Where the records below show the word "agent" in a line, please copy that line.

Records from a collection
=== Begin Enclosure ===

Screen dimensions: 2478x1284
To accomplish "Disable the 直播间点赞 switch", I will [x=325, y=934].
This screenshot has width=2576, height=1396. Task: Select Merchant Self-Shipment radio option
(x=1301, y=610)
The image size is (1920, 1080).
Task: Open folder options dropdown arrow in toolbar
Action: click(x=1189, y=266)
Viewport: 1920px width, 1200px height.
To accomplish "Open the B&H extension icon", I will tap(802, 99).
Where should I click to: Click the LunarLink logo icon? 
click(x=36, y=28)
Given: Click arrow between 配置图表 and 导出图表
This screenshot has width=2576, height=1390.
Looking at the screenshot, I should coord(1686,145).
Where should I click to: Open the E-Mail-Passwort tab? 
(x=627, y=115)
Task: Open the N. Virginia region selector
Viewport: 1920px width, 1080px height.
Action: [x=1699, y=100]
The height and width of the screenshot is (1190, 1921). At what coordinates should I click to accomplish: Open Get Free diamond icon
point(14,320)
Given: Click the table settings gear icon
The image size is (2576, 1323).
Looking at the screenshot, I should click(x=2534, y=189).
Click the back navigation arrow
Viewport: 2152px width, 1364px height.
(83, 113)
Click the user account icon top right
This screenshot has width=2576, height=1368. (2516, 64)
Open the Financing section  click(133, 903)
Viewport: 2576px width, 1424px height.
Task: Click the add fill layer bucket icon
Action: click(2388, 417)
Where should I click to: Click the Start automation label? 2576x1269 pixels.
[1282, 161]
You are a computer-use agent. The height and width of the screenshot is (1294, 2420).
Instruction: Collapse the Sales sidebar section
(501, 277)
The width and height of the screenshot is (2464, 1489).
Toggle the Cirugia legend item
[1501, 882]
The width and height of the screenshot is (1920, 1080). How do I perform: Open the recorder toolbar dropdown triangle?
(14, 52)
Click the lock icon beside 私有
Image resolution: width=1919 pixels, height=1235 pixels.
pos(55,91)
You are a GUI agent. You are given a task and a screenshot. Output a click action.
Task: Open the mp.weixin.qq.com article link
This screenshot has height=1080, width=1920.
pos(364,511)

=== End Enclosure ===

### Answer section
You are a computer-use agent. The height and width of the screenshot is (1294, 2420).
You are a GUI agent. You are given a task and a screenshot. Output a click action.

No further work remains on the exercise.